Suella Braverman has insisted that police have the resources necessary to meet a pledge to follow all “reasonable lines of inquiry” in a renewed effort to crack down on crime.
It comes after the standards setting body published guidance for officers in England and Wales to consider all potential evidence – such as footage from CCTV, doorbells and dashcams, as well as phone tracking – if it could lead to a suspect or stolen property.
The public will therefore know what they can expect from police when they report a crime such as burglary or theft, according to the College of Policing.
It said this will make the service more consistent across regions and solve more crimes.
While the pledge applies to all crimes, Ms Braverman has implored officers to act on leads for phone or car theft, shoplifting and criminal damage.
She said that no crime is “minor” as she hailed the announcement as a “landmark”.
The Home Secretary faced questions about whether officers will have the resources to investigate all crimes or whether it could see efforts diverted from more serious investigations.
“The police have a record number of men and women working on their front line than ever before. So they have the numbers of people who are there,” she told BBC Breakfast.
“This is about ensuring that those resources are properly diverted to what I call common sense policing, back-to-basics policing, that they don’t dismiss certain crimes as unimportant or minor.
“It’s about ensuring that they are freed up from doing other time-consuming tasks.
She said that Government efforts were “about freeing up police time from needless bureaucracy”.
More than 20,000 extra recruits joined police forces in the past three years, but it followed thousands of job cuts under the Conservatives as part of a series of austerity measures.
The Government has also been warned that population growth since austerity began in 2010 means that there are fewer officers per capita now.
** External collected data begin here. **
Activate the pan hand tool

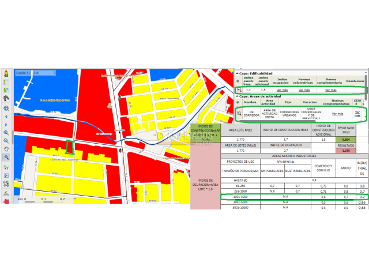pyautogui.click(x=6, y=149)
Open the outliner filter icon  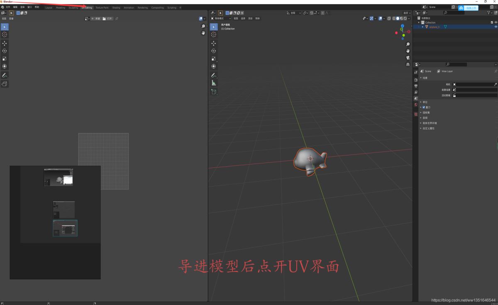click(489, 13)
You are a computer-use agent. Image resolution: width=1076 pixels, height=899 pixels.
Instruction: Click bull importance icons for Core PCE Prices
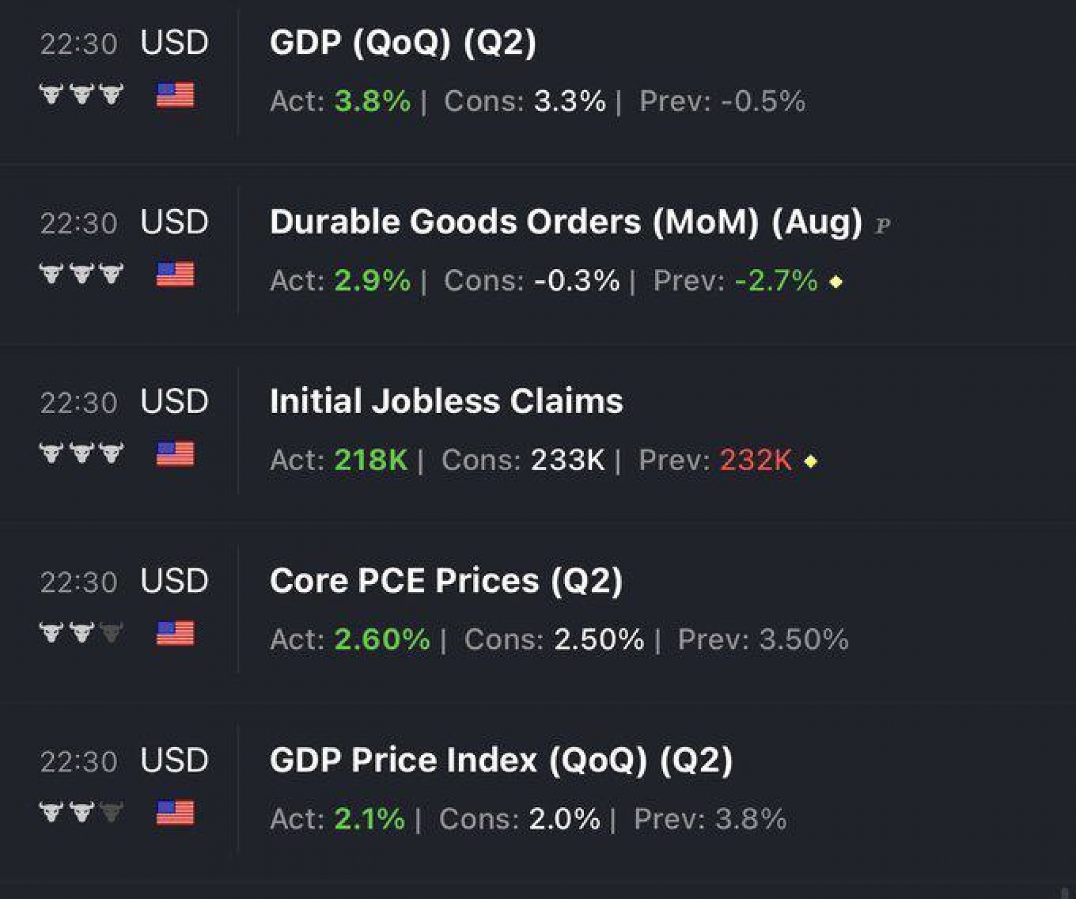coord(81,632)
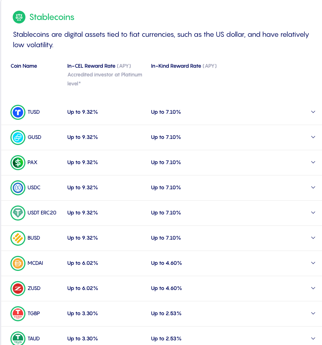Click the GUSD coin logo
The image size is (322, 345).
click(x=18, y=137)
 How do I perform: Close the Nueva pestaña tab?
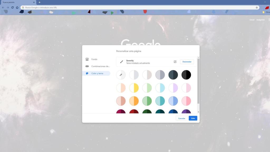pos(34,2)
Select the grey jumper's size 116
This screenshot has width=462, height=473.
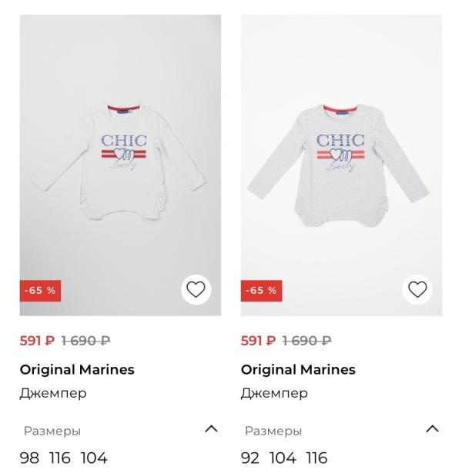pos(316,458)
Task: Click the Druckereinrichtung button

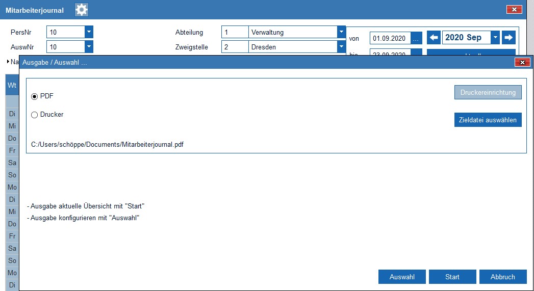Action: coord(488,92)
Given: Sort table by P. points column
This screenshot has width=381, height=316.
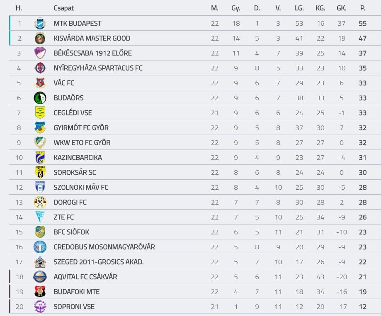Looking at the screenshot, I should pos(362,8).
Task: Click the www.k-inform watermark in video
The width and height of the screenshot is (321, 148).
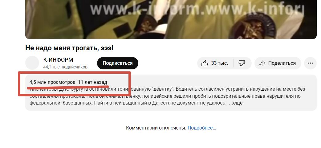Action: pyautogui.click(x=197, y=10)

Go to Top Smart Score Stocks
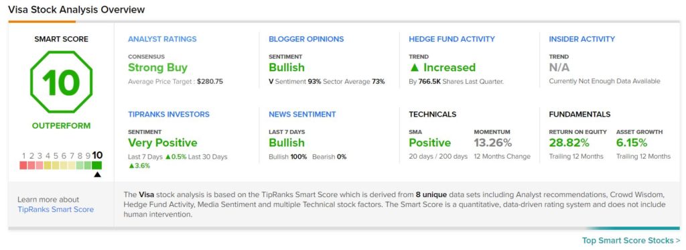631,241
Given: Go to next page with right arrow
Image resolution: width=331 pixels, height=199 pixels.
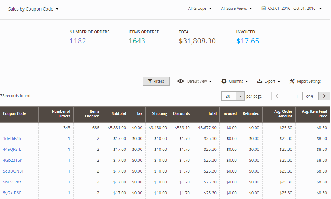Looking at the screenshot, I should pos(324,96).
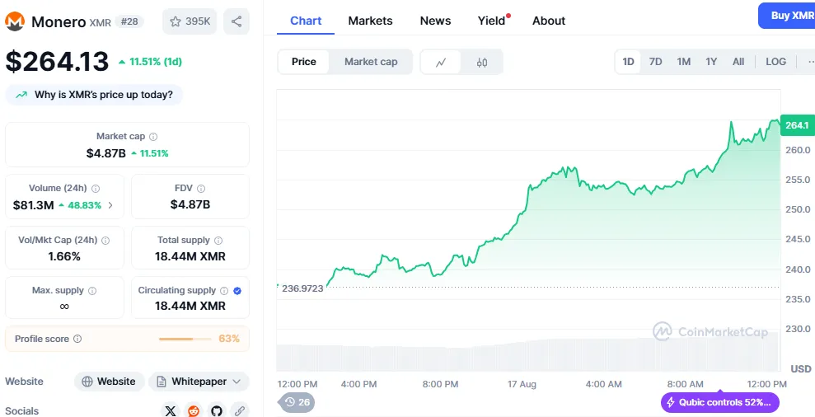This screenshot has height=417, width=815.
Task: Open the Markets tab
Action: click(x=370, y=21)
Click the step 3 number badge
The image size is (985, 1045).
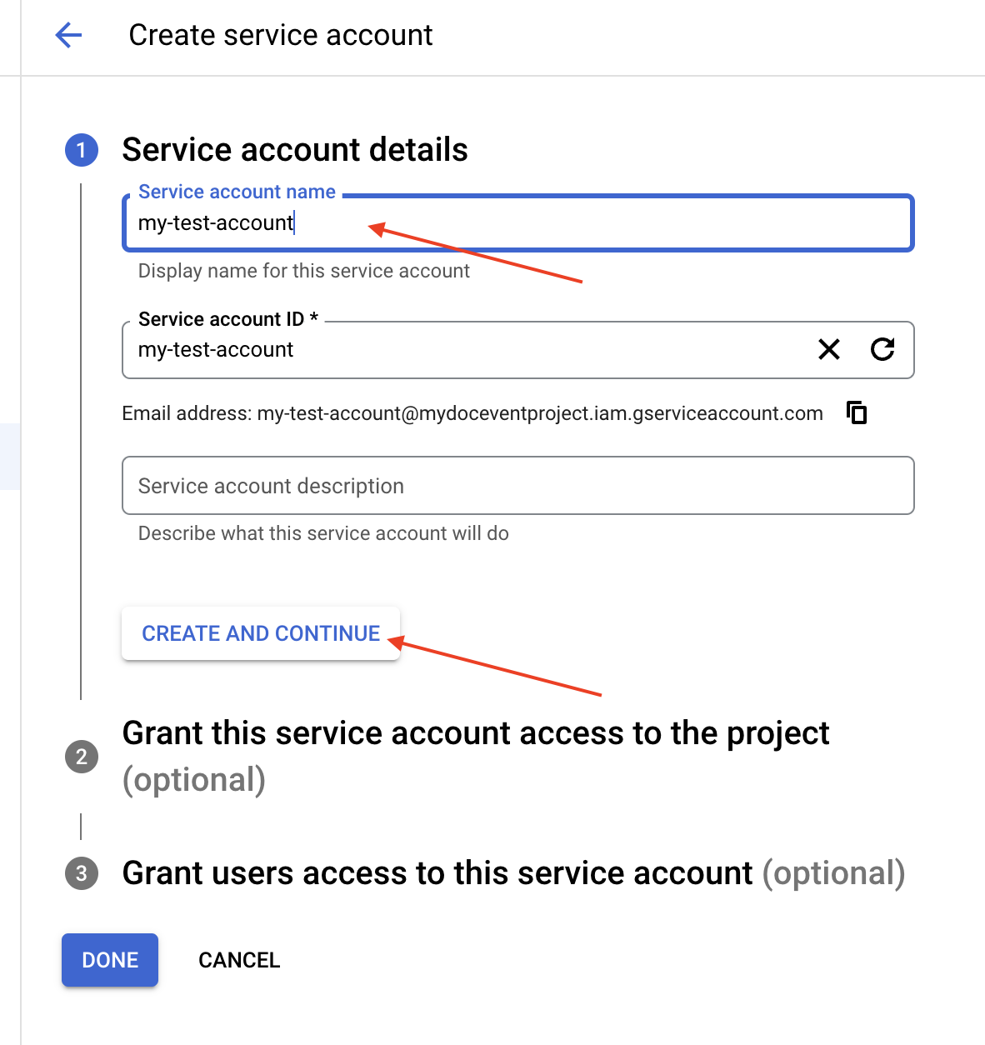point(82,873)
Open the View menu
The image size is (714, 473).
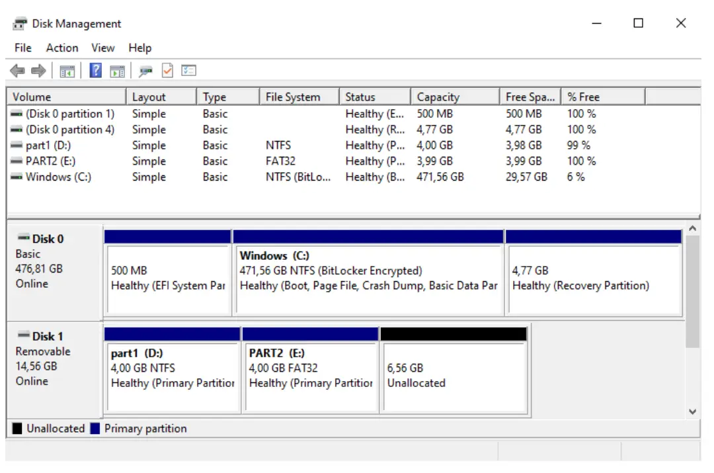(102, 48)
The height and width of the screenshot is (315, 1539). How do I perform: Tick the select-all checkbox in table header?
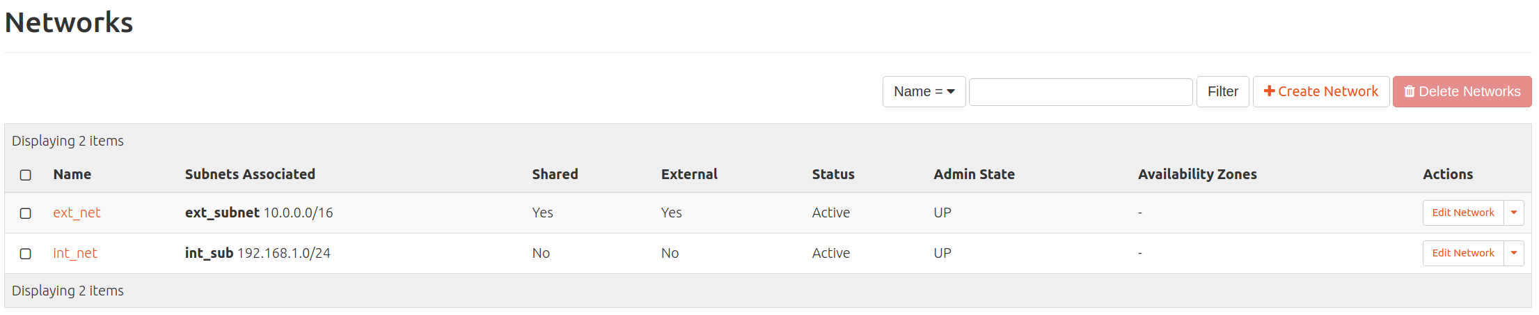[x=26, y=175]
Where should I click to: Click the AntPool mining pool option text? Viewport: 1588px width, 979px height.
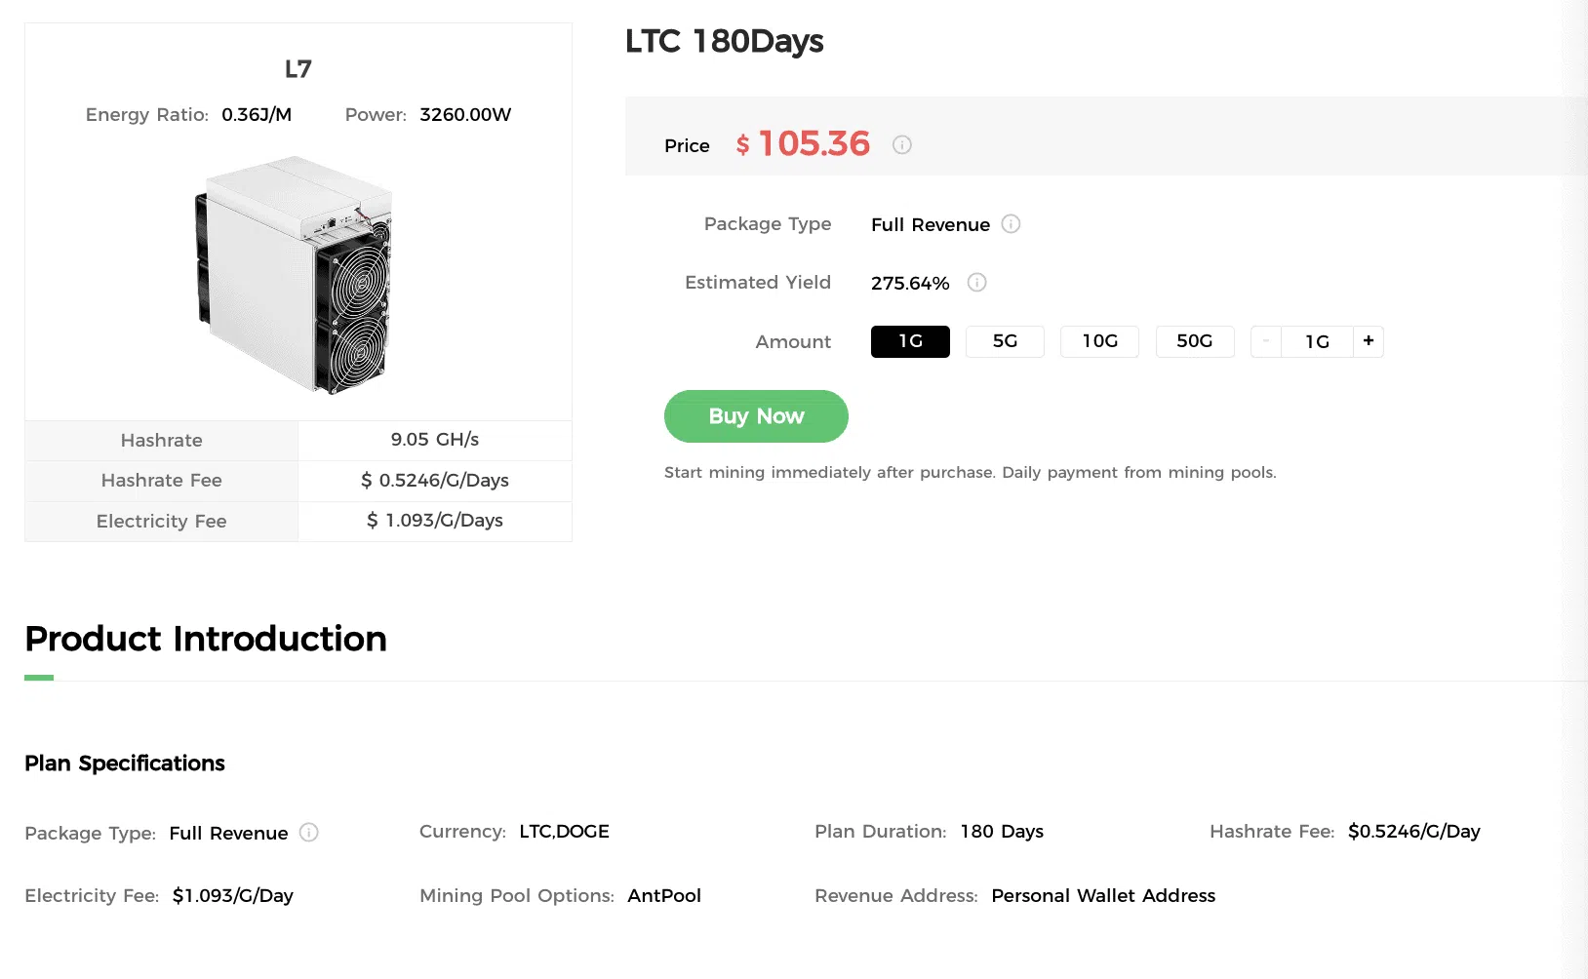[664, 896]
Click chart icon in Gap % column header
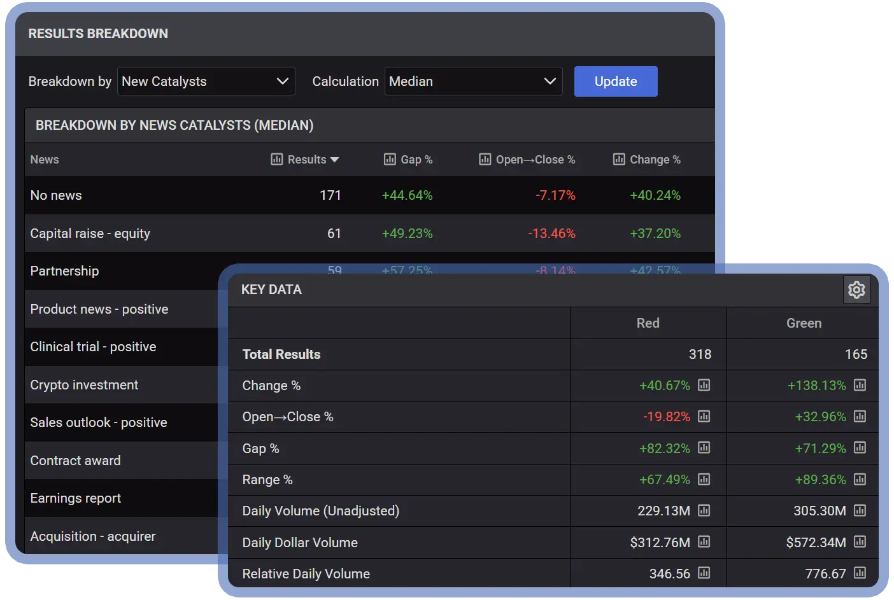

The Home Secretary also told broadcasters that she had been a victim of crime in the past and had not been satisfied with police response.
“In the past, many, many years ago, I indeed did have my mobile phone mugged from me when I was walking around,” she said.
The new commitment, agreed by the Home Office, the National Police Chiefs’ Council and College of Policing, comes as part of a “crime week” of policy announcements planned by the Government.
Labour branded it a “staggering admission of 13 years of Tory failure on policing and crime”.
The move comes on top of a previous commitment for forces to attend every home burglary in a new set of standards announced last year.
Ms Braverman has also asked for plans from police chiefs on how they intend to improve visibility in communities.
Shadow home secretary Yvette Cooper said: “This is a staggering admission of 13 years of Tory failure on policing and crime.
“Pursuing reasonable leads like CCTV is what the police should be doing, but – because of abysmal Tory management – over 90% of crimes go unsolved, the proportion of crimes prosecuted has dropped by more than two-thirds and more criminals are getting off.
“Instead of supporting our brave officers to catch criminals, the Conservative government have cut neighbourhood policing by nearly 10,000, left a 7,000 shortage of detectives and allowed the growth of appalling delays between the police, CPS and courts.
“The fact that the Tories are boasting about asking the police to do the basic minimum that victims of crime should rightly expect, whilst failing to tackle the underlying problems they have caused, shows how badly they have failed over the last 13 years.
“The Tories are weak on crime and the causes of crime. Labour will put 13,000 extra neighbourhood police and PCSOs back on our streets, increase detective recruitment and ensure more crimes are charged to keep our streets safe.”